One consequence is the misalignment of the Scripture’s authority. Another is the loss of a comprehensive understanding of the Bible. These have contributed to biblical illiteracy in the contemporary church. Negating one Testament against the other downplays the overall authority of the Bible for the church and for Christian living. Again, Baker says the real issue is a fundamental misunderstanding of the Old Testament and its relationship to the New. He writes, “the authority of the Old Testament is not to be measured, in the sense of being more or less than that of the New Testament, but to be understood in terms of function.” He states the function of the Old Testament is not the same as the function of the New so it should not be seen as such. Each have their own function. Though they are connected and interrelated, it is important to engage each Testament on its own terms. He says not all of the Old Testament is applicable to Christians, but neither is the New Testament. “Every biblical book has its specific historical and cultural setting, and was originally written for people other than us.”
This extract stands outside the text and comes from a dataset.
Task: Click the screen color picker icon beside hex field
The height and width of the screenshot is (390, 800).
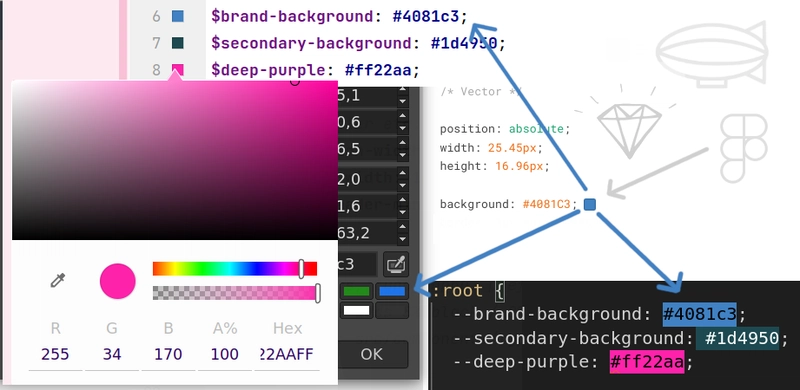Action: 396,264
What, then, is the function of the Old Testament? Its function is to help Christians know the development of their faith by seeing God’s redemptive acts in history; how he brought about their “great salvation” (Heb 2:3). The Old Testament is relevant because it typifies common human experience. It helps make sense of life and faith. This is important because it highlights the significance of biblical theology for the contemporary church. Instead of the Bible remaining at a distance, the discipline of biblical theology can help Christians better understand the Bible in historical context so they can understand its meaning and relevance for the contemporary church. This in turn reduces the issue of biblical illiteracy.
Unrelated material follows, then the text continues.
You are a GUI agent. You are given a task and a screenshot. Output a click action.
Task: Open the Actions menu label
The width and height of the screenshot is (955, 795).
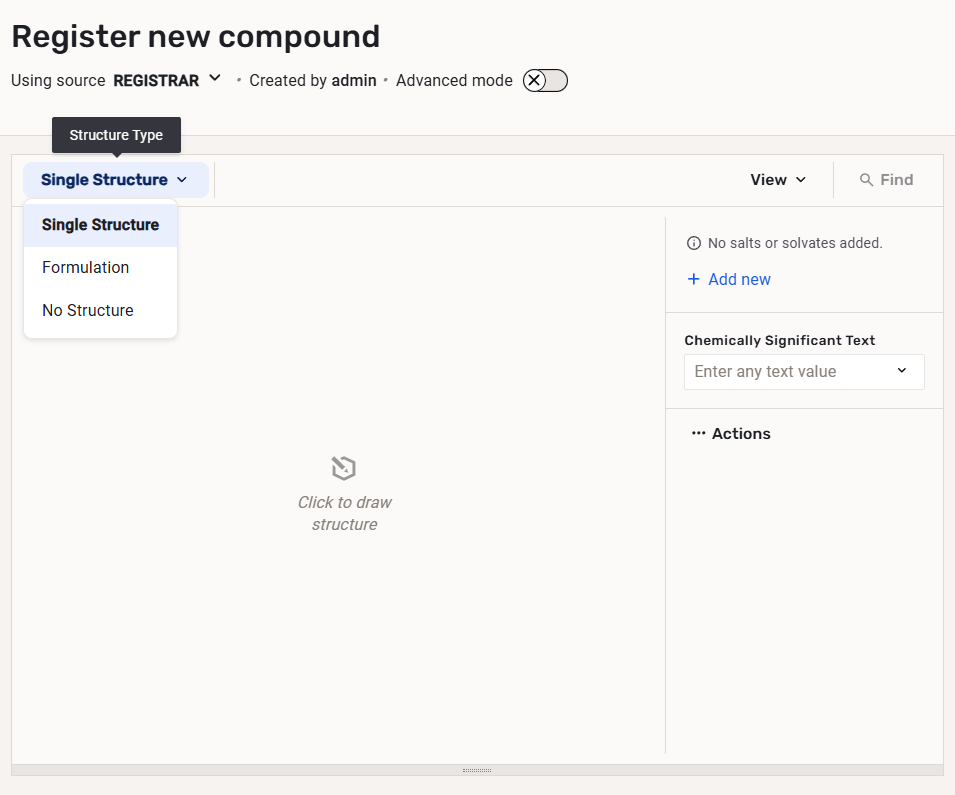tap(741, 434)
With a solid understanding of the Bible in its historical context, that is, as a progressive revelation, will come a deeper appreciation for biblical theology. Theology, in general, has long been something that, in the modern world, has been resisted by many Christians. Caught up in the long thread of anti-intellectualism in general religious practice, Christians have touted theology as heady, esoteric, and irrelevant. American society in particular has long been given to pragmatics and sees theology as intellectual and distant. For many, the only theology worth considering is theology that works. If it is not practical it is disregarded. The reason for this is because of experiences with theology that left people wanting. It did not connect. It may have been separated from the Bible. With proper use of biblical theology as a discipline, the Bible and theology will be reunited in such a way that gives life to the church. Experienced in this manner, Christians will then be open to theological reflection in their faith and ultimately on their purpose. Through the discipline of biblical theology, the Bible and theology can be reunited as collaborators in the formation of Christians as the covenant people of God who live in the world for the glory of God and the flourishing of humanity.
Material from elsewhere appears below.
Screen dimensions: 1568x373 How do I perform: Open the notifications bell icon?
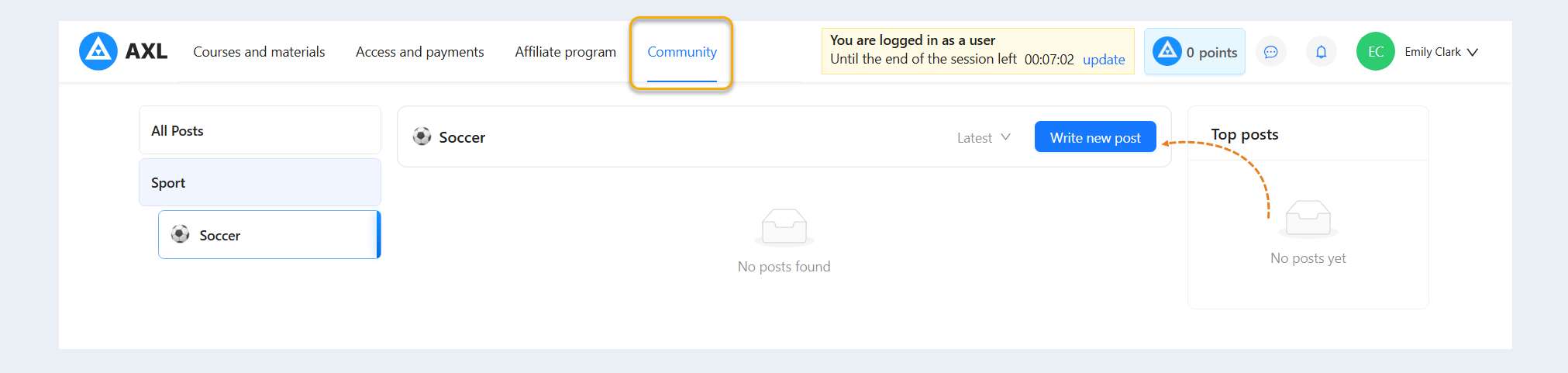click(x=1321, y=52)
Baker, David L. Two Testaments, One Bible (Downers Grove: IVP, 2010).
James Barr, The Concept of Biblical Theology (Minneapolis, MN: Fortress, 1999).
Edward W. Klink, and Darian R Lockett, Understanding Biblical Theology: A Comparison of  Theory and Practice (Grand Rapids: Zondervan, 2012).
Lawrence, M. Biblical Theology in the Life of the Church: A Guide for Ministry (Wheaton, IL: Crossway, 2010).
Kevin Vanhoozer, Is There a Meaning in This Text?: The Bible, The Reader, and the Morality of Literary Knowledge (Grand Rapids: Zondervan, 1998).